### Work to be completed
Return every line of the items below without changing anything.

Stored dataset items:

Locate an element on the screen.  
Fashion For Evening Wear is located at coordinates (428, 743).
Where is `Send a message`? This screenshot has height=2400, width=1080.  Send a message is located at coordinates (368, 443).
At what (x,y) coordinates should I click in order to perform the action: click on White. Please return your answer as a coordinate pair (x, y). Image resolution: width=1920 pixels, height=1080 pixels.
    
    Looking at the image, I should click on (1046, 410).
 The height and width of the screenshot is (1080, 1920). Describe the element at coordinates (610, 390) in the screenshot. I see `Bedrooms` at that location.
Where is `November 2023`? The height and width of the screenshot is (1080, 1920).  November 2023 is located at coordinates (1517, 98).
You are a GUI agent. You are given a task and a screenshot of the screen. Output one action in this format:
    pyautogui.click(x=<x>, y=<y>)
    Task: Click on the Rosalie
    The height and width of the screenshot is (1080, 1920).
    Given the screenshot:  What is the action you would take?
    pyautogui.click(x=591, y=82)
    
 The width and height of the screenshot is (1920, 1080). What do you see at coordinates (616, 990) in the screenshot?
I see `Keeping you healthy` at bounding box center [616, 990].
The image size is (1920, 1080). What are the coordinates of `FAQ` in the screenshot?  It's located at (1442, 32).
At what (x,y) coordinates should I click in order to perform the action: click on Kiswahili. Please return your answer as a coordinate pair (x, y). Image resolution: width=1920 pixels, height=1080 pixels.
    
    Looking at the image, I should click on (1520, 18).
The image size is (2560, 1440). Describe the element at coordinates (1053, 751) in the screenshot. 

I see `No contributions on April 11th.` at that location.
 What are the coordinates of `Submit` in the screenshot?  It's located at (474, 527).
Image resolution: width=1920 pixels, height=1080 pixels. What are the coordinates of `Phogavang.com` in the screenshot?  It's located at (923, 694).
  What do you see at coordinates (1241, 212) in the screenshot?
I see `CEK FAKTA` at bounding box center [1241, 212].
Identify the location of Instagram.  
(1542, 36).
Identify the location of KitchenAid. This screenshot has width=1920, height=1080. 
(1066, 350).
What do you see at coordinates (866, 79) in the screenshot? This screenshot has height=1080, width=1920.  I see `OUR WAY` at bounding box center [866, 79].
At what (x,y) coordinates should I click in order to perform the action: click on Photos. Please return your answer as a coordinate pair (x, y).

### Result for this task
Locate an element on the screen.  
Fashion For Evening Wear is located at coordinates (428, 743).
Where is `Send a message`? This screenshot has height=2400, width=1080.  Send a message is located at coordinates (368, 443).
At what (x,y) coordinates should I click in order to perform the action: click on White. Please return your answer as a coordinate pair (x, y). Image resolution: width=1920 pixels, height=1080 pixels.
    
    Looking at the image, I should click on (1046, 410).
 The height and width of the screenshot is (1080, 1920). Describe the element at coordinates (610, 390) in the screenshot. I see `Bedrooms` at that location.
Where is `November 2023`? The height and width of the screenshot is (1080, 1920).  November 2023 is located at coordinates (1517, 98).
You are a GUI agent. You are given a task and a screenshot of the screen. Output one action in this format:
    pyautogui.click(x=<x>, y=<y>)
    Task: Click on the Rosalie
    The height and width of the screenshot is (1080, 1920).
    Given the screenshot:  What is the action you would take?
    pyautogui.click(x=591, y=82)
    
 The width and height of the screenshot is (1920, 1080). What do you see at coordinates (616, 990) in the screenshot?
I see `Keeping you healthy` at bounding box center [616, 990].
The image size is (1920, 1080). What are the coordinates of `FAQ` in the screenshot?  It's located at (1442, 32).
At what (x,y) coordinates should I click in order to perform the action: click on Kiswahili. Please return your answer as a coordinate pair (x, y). Image resolution: width=1920 pixels, height=1080 pixels.
    
    Looking at the image, I should click on (1520, 18).
The image size is (2560, 1440). Describe the element at coordinates (1053, 751) in the screenshot. 

I see `No contributions on April 11th.` at that location.
 What are the coordinates of `Submit` in the screenshot?  It's located at (474, 527).
Image resolution: width=1920 pixels, height=1080 pixels. What are the coordinates of `Phogavang.com` in the screenshot?  It's located at (923, 694).
  What do you see at coordinates (1241, 212) in the screenshot?
I see `CEK FAKTA` at bounding box center [1241, 212].
Identify the location of Instagram.  
(1542, 36).
Identify the location of KitchenAid. This screenshot has width=1920, height=1080. 
(1066, 350).
What do you see at coordinates (866, 79) in the screenshot? This screenshot has height=1080, width=1920.  I see `OUR WAY` at bounding box center [866, 79].
At what (x,y) coordinates should I click in order to perform the action: click on Photos. Please return your answer as a coordinate pair (x, y).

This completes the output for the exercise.